Search the entries for the word "agent". Copy every line that holds it.

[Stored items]
:::
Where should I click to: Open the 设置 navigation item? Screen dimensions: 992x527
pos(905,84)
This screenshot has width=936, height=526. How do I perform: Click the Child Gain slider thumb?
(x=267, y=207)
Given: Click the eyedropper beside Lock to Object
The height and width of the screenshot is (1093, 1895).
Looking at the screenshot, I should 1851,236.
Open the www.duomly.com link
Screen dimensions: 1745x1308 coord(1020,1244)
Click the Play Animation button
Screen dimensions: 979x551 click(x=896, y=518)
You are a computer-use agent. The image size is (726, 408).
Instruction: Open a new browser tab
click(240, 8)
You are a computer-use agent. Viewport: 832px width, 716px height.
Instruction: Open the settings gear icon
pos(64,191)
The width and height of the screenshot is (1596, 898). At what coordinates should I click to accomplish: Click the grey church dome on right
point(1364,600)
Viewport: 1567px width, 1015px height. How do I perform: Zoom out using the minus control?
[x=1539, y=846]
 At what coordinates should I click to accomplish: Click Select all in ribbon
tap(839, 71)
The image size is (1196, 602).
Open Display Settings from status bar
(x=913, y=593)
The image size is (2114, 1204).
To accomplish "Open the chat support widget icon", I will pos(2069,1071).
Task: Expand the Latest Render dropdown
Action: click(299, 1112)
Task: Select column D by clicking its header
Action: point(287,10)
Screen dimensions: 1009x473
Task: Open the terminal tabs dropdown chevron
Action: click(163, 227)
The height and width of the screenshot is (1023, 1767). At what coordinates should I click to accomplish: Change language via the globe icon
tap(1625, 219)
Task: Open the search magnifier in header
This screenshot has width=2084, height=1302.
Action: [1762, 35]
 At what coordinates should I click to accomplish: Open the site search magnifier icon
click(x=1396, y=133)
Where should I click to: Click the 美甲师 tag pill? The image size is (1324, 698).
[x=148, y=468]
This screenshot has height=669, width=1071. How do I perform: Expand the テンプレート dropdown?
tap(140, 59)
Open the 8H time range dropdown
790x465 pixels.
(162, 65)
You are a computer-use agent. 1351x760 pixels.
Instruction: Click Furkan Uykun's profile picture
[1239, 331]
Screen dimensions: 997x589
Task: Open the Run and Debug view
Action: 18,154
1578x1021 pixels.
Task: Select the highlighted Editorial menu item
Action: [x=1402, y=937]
:::
REPLY TO THE EXERCISE.
You are a computer-use agent. The image size is (726, 408).
You are a computer-use agent. Viewport: 832px width, 716px height.
You are a computer-use agent. 1351x760 pixels.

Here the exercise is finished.